It kind of all comes at me at once. Rather, I feel it raining down on me in buckets, even if it’s been sprinking a little each day.
Let’s start with riding on the subway or walking around town. It was easy to ignore Egyptian mothers who thought they knew what was best for Sebastian while I was pushing him down the street in the stroller, they spoke Arabic, a language which I did not understand. In Toronto? Not so much. They mainly speak English here, at least to me. And everyone has something to say. This is new for me. I’ve read about other cp moms experiencing it. But up until now, I have not.
I must start by mentioning that everyone has been very friendly and kind, always with a smile. Well, the ones that speak to me at least. I did have one woman on the subway last week who would not stop flashing her disapproving looks my way as Sebastian cried in discomfort from an air bubble or at the screaching halt and start of each train. I was thisclose to asking her what her problem was, but I bit my tongue until I thought it would bleed. When I travel on the subway alone, I use the baby carrier. I sing songs quietly to Sebastian or talk to him about things going on around us. This works for the first six or so stops, but for the last half, not so much. He starts to wiggle and push back and I wonder if people think I am being cruel by keeping him in that place, attached to my front. But I only wonder for a moment because I do not have time to worry about what they think, I have to get back to entertaining Sebastian. So I do.
People are really friendly here. Sometimes women will sit down next to me and strike up a conversation about my kid or their kid, as long as Sebastian is happy. And he’s actually happier when people around us are talking. And if it’s kids talking, he’s very happy. But for those of you who have travelled on public transport, you will know it’s a very quiet place, aside from the sounds of the moving transport. Which is why entertainment is mainly up to me.
Today I had a young woman who spent most of her time across from us trying to sleep. But when she got up to get off the train, she decided that she needed to let me know that perhaps Sebastian’s foot was uncomfortable the way it was sitting in-between my leg and the window. Because that must be why he was crying. I’m waiting for someone to ask me if he’s breathing ok because his stridor really seems to kick in when we are underground.

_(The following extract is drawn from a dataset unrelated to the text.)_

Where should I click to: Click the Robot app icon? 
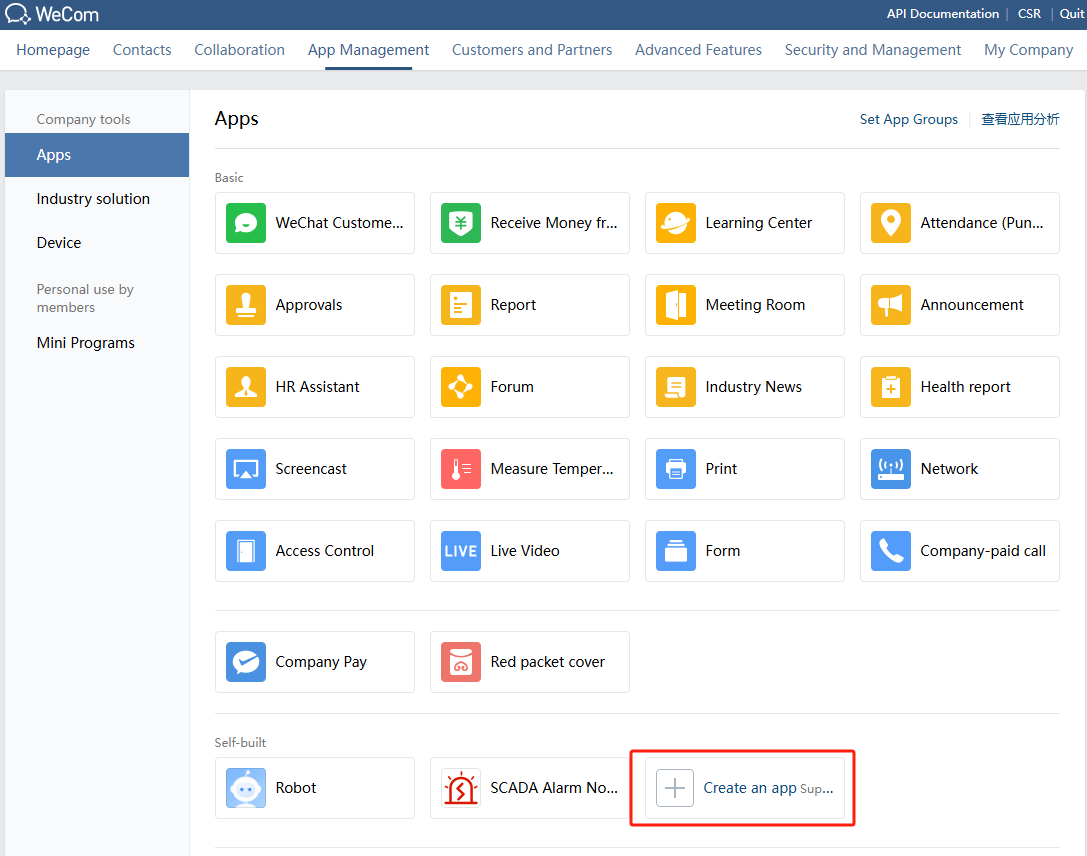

Above ground we get some tips from strangers too. Last week we decided to stop for a snack at a cafe, well it was getting late so we decided to have dinner. Sebastian had an air bubble that we could not get out, and he was crying and very uncomfortable so after taking turns attempting to help Seb’s bubble and quickly stuffing our faces, we were approached by an older woman who said ‘You know you wouldn’t be laughed at or thought ill of if you took him down to Sick Kids (hospital), he’s absolutely exhausted.’ Right. I smiled and said thanks, he has cerebral palsy, he will be ok, just an air bubble. And then she went on to tell me about her experience with her sisters nine kids, one of them being partially disabled. As soon as we left the cafe Sebastian let out a large belch and was pretty content during the street car (tram) ride home. Do I know my kid, or what?
I had one woman stop me at the market this past weekend over Sebastian’s glasses. She just thought he was the cutest and then blurted, ‘Is he cross eyed?’ I said well kind of, his left eye goes in when he’s trying to focus on something up close. Obviously she doesn’t know that the ‘current’ term is Strabismus. She also told me her son had glasses for the same reason from such a young age and at eleven he stopped wearing glasses and was suddenly fine. And my son reminds her of her son and even her friend thought so. Awesome. Maybe Sebastian will stop wearing glasses too.
Sigh. The reason I’m most upset today isn’t the kindness or the awkwardness or the bluntness or even the rudeness of strangers. It’s going to a private therapeutic facility and paying $625 for an OPT (feeding test), which will not be covered by insurance, only to have the therapist show up late, leave early, and NOT HAVE SUPPORTIVE SEATING. Yes, I am shouting this because it is RIDICULOUS. How can you do a feeding test on a child with cerebral palsy that cannot sit up on his own? And why wouldn’t I expect it? We are in Canada. Even in Egypt they had a highchair, even if it wasn’t the best, it still worked.
Today she wanted me to hold him. How can I see what she is doing? How can I help feed him? How can he focus on moving his jaw and his tongue and his lips when he is worried about his arms flailing, his trunk shrinking down, his legs straigtening out? We started out with him in my lap and then I set him on in a big chair with my bag as a support. He kept sliding down, so I held him up. He was very tired. But he was also great. He did as best he could, but he also bit down when he usually wouldn’t have. Because he was not supported. And he was not comfortable. But he was happy. Because he is Sebastian. And he’s a pretty happy kiddo.
I feel a little bit better now. Thanks.